• **Exercise objective**: Copy out the data so that nothing differs from the original.

• **Input records**:
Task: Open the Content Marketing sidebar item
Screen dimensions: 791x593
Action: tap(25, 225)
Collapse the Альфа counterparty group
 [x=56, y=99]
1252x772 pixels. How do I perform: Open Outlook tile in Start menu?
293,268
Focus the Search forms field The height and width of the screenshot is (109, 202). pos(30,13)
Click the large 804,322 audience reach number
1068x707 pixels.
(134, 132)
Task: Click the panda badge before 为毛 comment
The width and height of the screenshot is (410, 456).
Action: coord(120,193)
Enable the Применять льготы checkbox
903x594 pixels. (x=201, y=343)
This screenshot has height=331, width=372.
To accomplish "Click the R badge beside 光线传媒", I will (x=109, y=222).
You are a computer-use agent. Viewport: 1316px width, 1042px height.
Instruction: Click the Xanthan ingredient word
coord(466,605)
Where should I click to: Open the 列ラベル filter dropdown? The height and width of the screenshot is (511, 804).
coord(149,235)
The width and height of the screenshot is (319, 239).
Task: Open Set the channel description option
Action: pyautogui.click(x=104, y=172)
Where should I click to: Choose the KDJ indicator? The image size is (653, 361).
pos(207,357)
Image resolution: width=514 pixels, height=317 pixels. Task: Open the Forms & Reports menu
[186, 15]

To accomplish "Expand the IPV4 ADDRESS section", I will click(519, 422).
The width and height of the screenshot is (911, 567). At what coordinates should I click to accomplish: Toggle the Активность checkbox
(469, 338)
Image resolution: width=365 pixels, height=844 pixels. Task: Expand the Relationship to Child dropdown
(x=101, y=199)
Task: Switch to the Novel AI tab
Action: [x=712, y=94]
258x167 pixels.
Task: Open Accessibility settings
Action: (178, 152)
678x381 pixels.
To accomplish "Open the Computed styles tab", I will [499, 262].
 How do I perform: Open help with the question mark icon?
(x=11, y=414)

• **Answer to this exercise**:
Task: Open the Content Marketing sidebar item
Screen dimensions: 791x593
Action: tap(25, 225)
Collapse the Альфа counterparty group
 [x=56, y=99]
1252x772 pixels. How do I perform: Open Outlook tile in Start menu?
293,268
Focus the Search forms field The height and width of the screenshot is (109, 202). pos(30,13)
Click the large 804,322 audience reach number
1068x707 pixels.
(134, 132)
Task: Click the panda badge before 为毛 comment
The width and height of the screenshot is (410, 456).
Action: coord(120,193)
Enable the Применять льготы checkbox
903x594 pixels. (x=201, y=343)
This screenshot has height=331, width=372.
To accomplish "Click the R badge beside 光线传媒", I will (x=109, y=222).
You are a computer-use agent. Viewport: 1316px width, 1042px height.
Instruction: Click the Xanthan ingredient word
coord(466,605)
Where should I click to: Open the 列ラベル filter dropdown? The height and width of the screenshot is (511, 804).
coord(149,235)
The width and height of the screenshot is (319, 239).
Task: Open Set the channel description option
Action: pyautogui.click(x=104, y=172)
Where should I click to: Choose the KDJ indicator? The image size is (653, 361).
pos(207,357)
Image resolution: width=514 pixels, height=317 pixels. Task: Open the Forms & Reports menu
[186, 15]

To accomplish "Expand the IPV4 ADDRESS section", I will click(519, 422).
The width and height of the screenshot is (911, 567). At what coordinates should I click to accomplish: Toggle the Активность checkbox
(469, 338)
Image resolution: width=365 pixels, height=844 pixels. Task: Expand the Relationship to Child dropdown
(x=101, y=199)
Task: Switch to the Novel AI tab
Action: [x=712, y=94]
258x167 pixels.
Task: Open Accessibility settings
Action: (178, 152)
678x381 pixels.
To accomplish "Open the Computed styles tab", I will [499, 262].
 How do I perform: Open help with the question mark icon?
(x=11, y=414)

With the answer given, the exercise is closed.